> **RECORDS**:
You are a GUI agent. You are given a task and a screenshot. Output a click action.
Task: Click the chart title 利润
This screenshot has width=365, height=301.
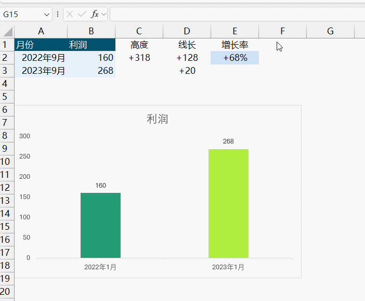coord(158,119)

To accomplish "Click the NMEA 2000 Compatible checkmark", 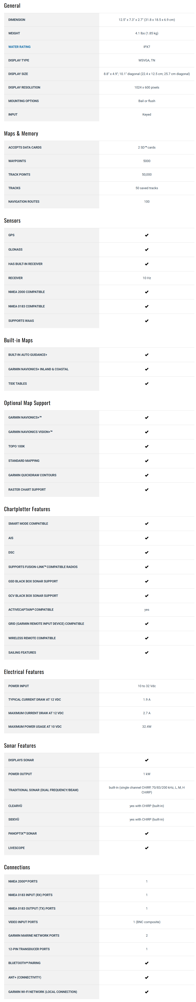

> **EXERCISE REQUIREMENTS**:
The line with "This screenshot has width=365, height=301." and each line after it, through the final line of the data, are to be duplicated exactly, with pictures left out and nothing more included.

> **RESULT BELOW**:
This screenshot has width=365, height=301.
coord(158,119)

To accomplish "Click the NMEA 2000 Compatible checkmark", 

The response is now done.